January 18, 2008

Book Report: Mr. Wilson's Cabinet of Wonder

This one goes out to my friends in Los Angeles, as well as those of you who've happily accompanied me to confusing places like the House on the Rock, The Mutter Museum, and the Barbie Museum.

The Museum of Jurassic Technology in West L.A. is exactly the project you'd expect Jorge Luis Borges to create if he got tired of writing and moved on to visuals. An exhibit on nineteenth century theories about memory leads into a hall of folk remedies and superstitions (mouse pie will cure stammering), a collection of tiny mosaics made from butterfly scales, sculptures that fit inside needle eyes, and so on. Bats that can fly through lead are represented. There's an exhibit on American trailer parks that resembles a study of ancient cultures like you'd see at a natural history museum. Climb the stairs to view a gallery of Russian astronaut dog portraits, wander into a tearoom full of women chattering in a foreign language (something East European?), excuse yourself, and head back down the stairs to attempt to sort your brain out.

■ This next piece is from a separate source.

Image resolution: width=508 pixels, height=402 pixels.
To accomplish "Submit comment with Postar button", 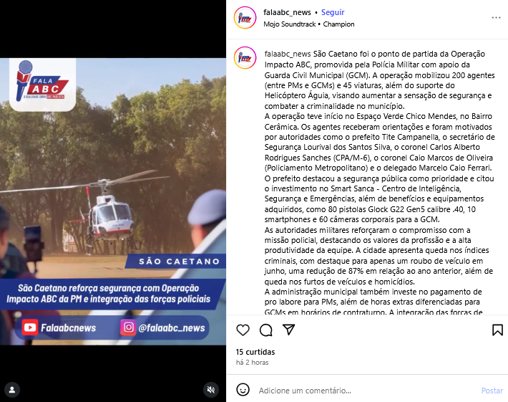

I'd been wondering what the hell the place was supposed to mean for about a year and a half after visiting until someone mentioned Mr. Wilson's Cabinet of Wonder offhand and I immediately bought the book. Lawrence Weschler writes for Harper's (where some of the book originally appeared in essay form) and The New Yorker, and bothered to do some research after the museum left him equally bewildered. What came out of his research is a short and amusing history of museums in their original form, which was equal parts private collection (the art/science/natural history exhibits that we know and love as separate museums nowadays) and display of dubious curiosities (wonders from the mysterious east, including many, many human horns). The Museum of Jurassic Technology is a throwback to those sixteenth century "Wunderkammers" or wonder cabinets, and it's surprising to learn what's "real" and what's not in the museum - as well as what kind of person it takes to run such a place.


Mr. Wilson's Cabinet of Wonder: Pronged Ants, Horned Humans, Mice on Toast, and Other Marvels of Jurassic Technology
by Lawrence Weschler
Vintage Books, 1996, 168 pages
Buy it here.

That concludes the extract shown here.